Stored data:
○ ○ ○ ○

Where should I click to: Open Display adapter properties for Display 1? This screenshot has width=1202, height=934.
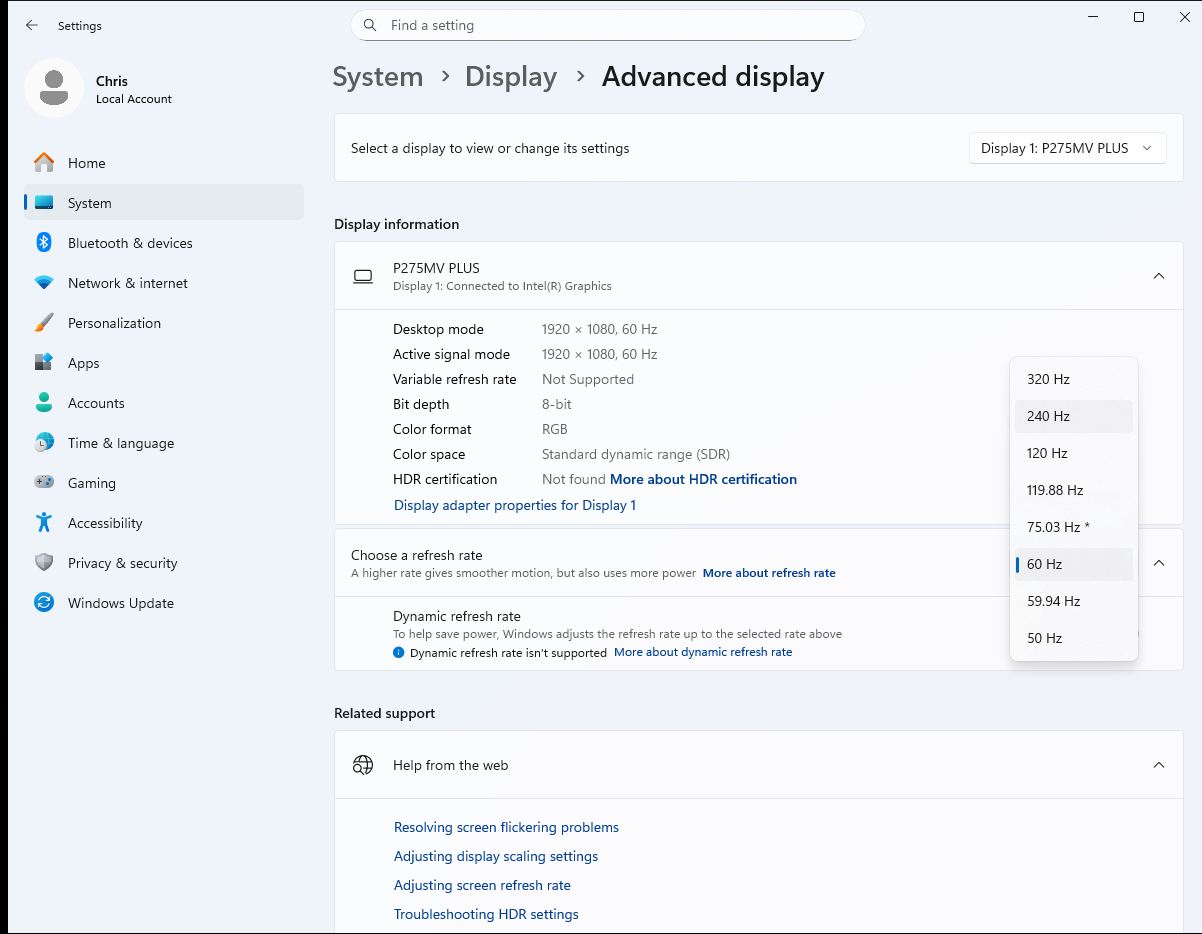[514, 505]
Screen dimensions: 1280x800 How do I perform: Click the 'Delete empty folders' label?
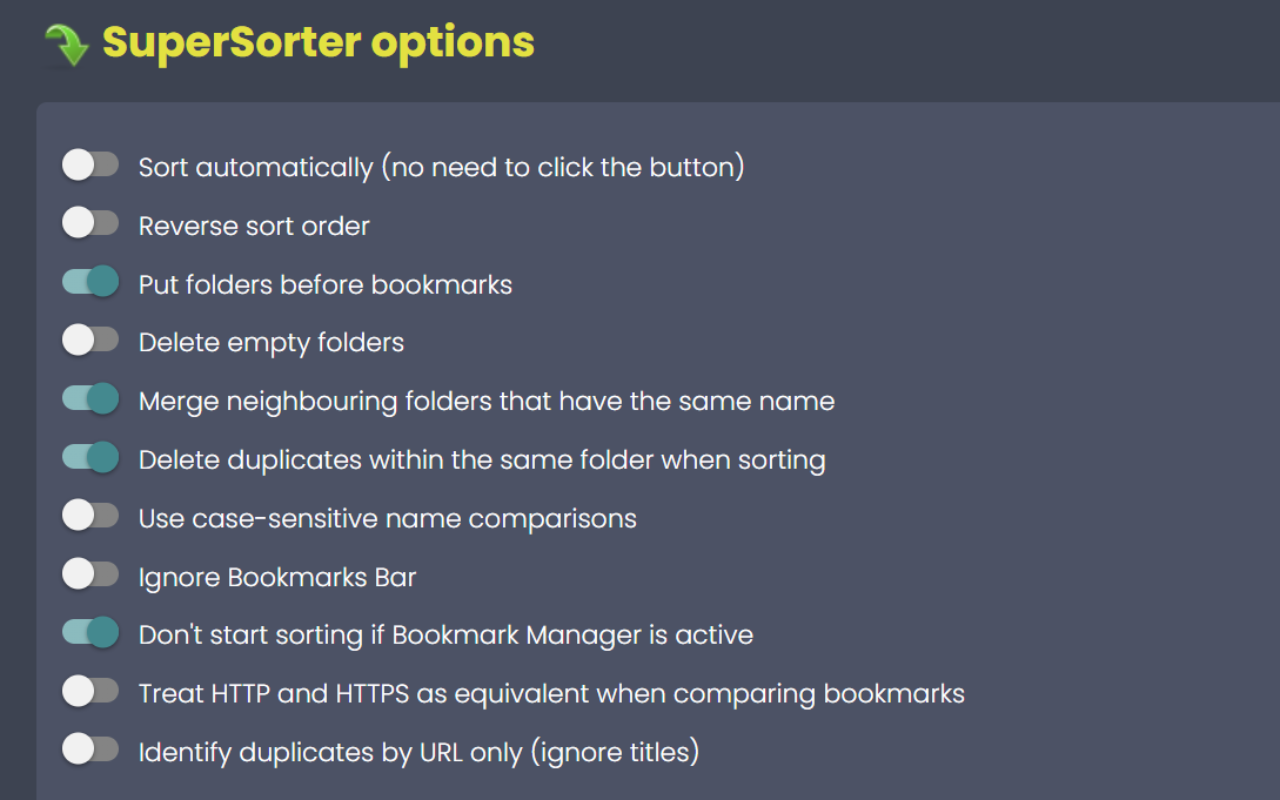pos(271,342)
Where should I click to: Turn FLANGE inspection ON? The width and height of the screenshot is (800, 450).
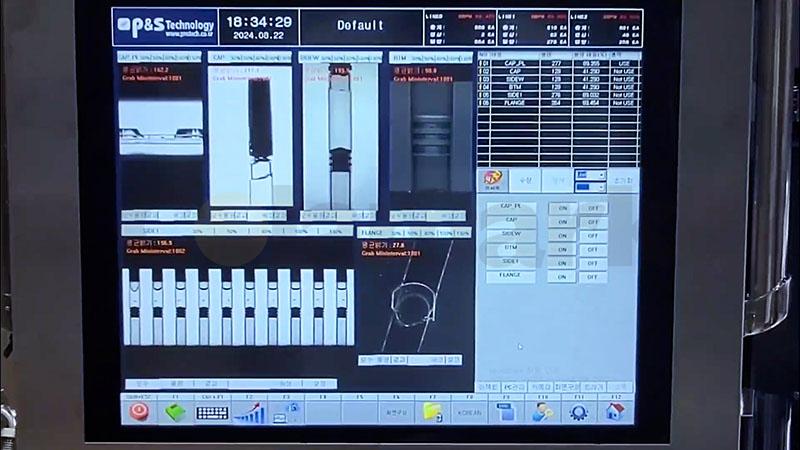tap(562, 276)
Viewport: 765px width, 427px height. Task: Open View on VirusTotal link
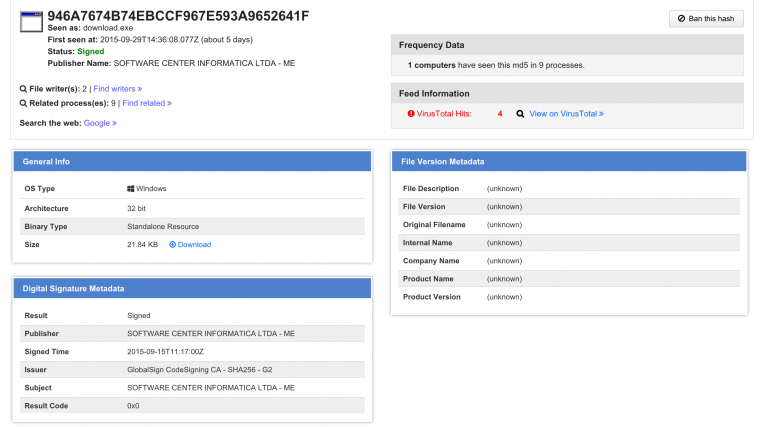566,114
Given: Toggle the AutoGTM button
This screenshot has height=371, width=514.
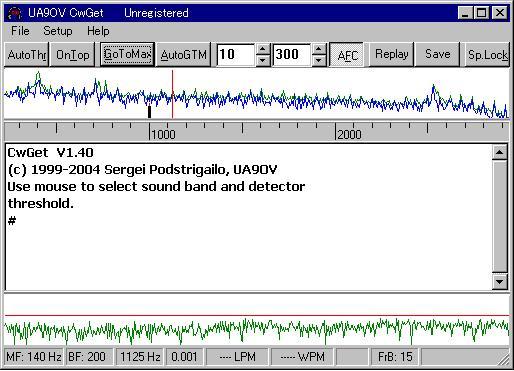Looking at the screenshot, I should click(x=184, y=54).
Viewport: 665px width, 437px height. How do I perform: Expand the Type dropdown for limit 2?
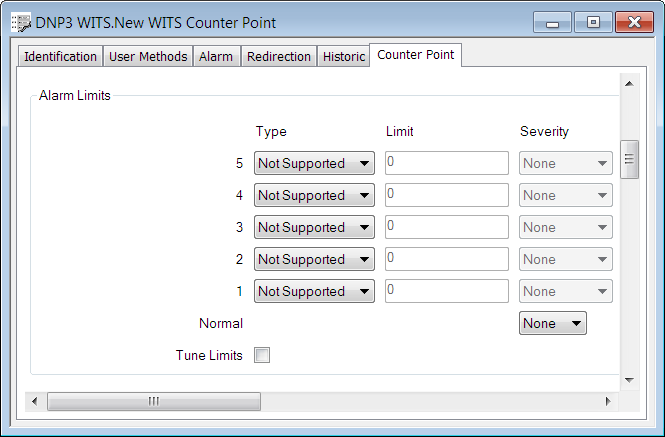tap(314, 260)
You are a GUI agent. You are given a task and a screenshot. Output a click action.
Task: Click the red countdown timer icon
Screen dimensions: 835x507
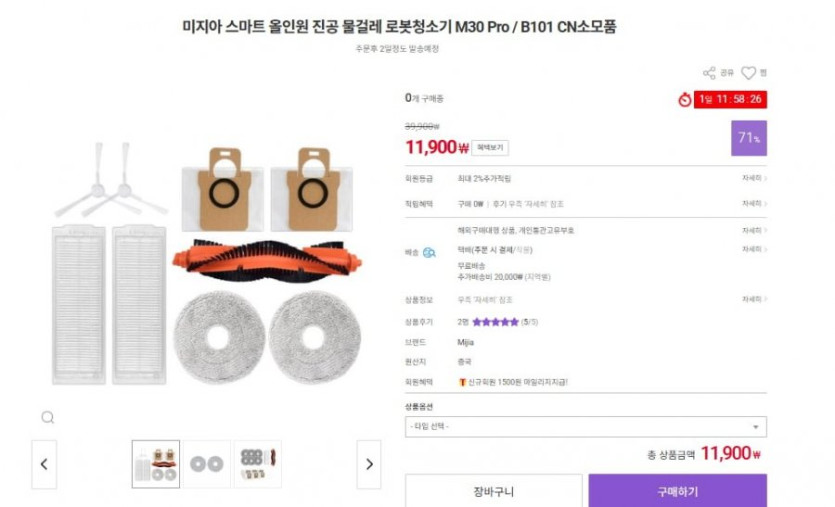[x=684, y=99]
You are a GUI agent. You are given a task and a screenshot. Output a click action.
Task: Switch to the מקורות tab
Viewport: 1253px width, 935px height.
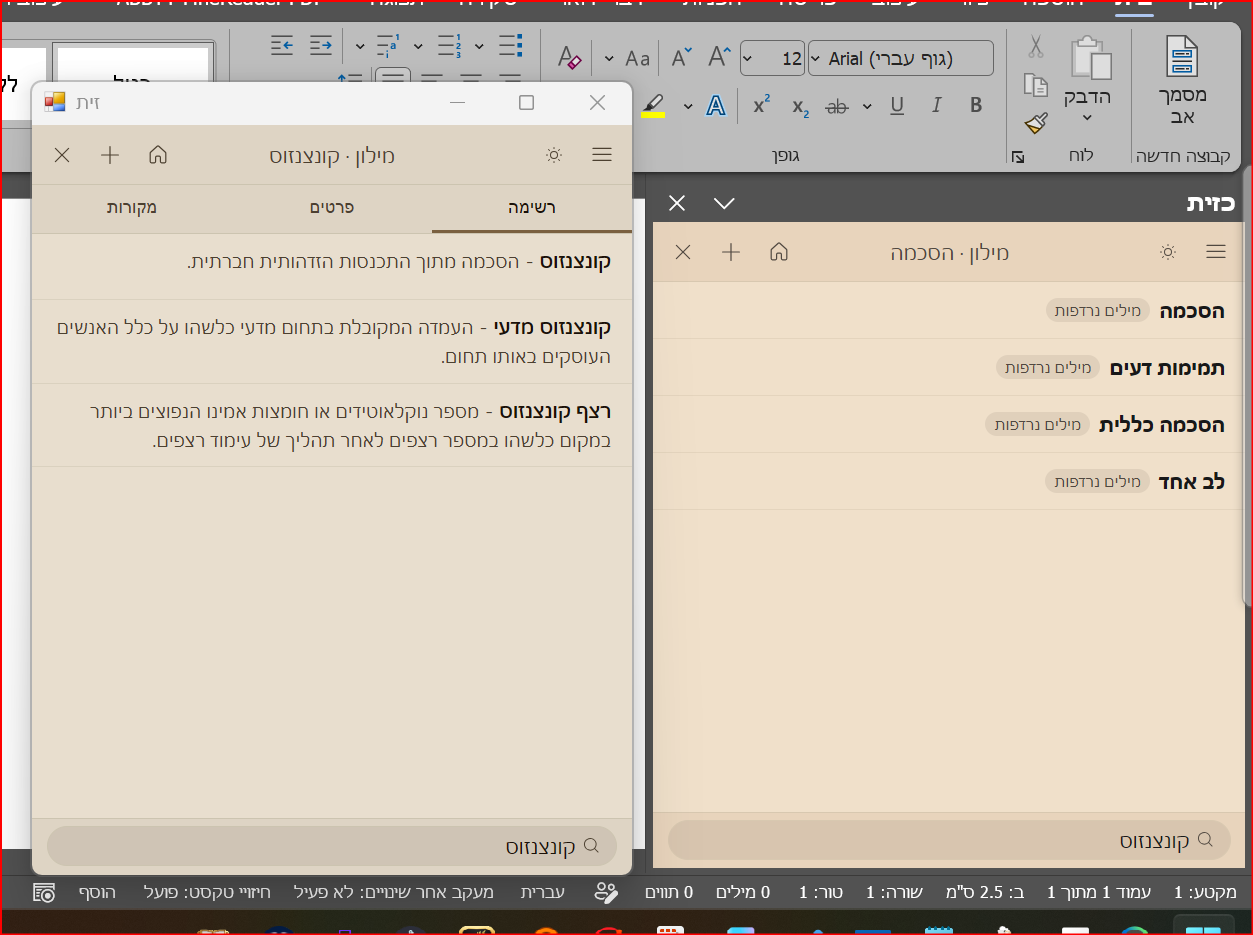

○ ○ ○ ○

Brief: Exactly as they appear above, write out all the entries, but not the images.

Answer section:
Where should I click to: Open Display adapter properties for Display 1? This screenshot has width=1202, height=934.
[514, 505]
Screen dimensions: 1280x800 How do I perform: Click the 'Delete empty folders' label?
pos(271,342)
Where should I click to: Turn FLANGE inspection ON? The width and height of the screenshot is (800, 450).
tap(562, 276)
Viewport: 765px width, 427px height. Task: Open View on VirusTotal link
566,114
Given: Toggle the AutoGTM button
This screenshot has height=371, width=514.
Looking at the screenshot, I should click(x=184, y=54).
Viewport: 665px width, 437px height. How do I perform: Expand the Type dropdown for limit 2?
tap(314, 260)
You are a GUI agent. You are given a task and a screenshot. Output a click action.
Task: Click the red countdown timer icon
Screen dimensions: 835x507
[x=684, y=99]
You are a GUI agent. You are given a task and a screenshot. Output a click action.
Task: Switch to the מקורות tab
Viewport: 1253px width, 935px height.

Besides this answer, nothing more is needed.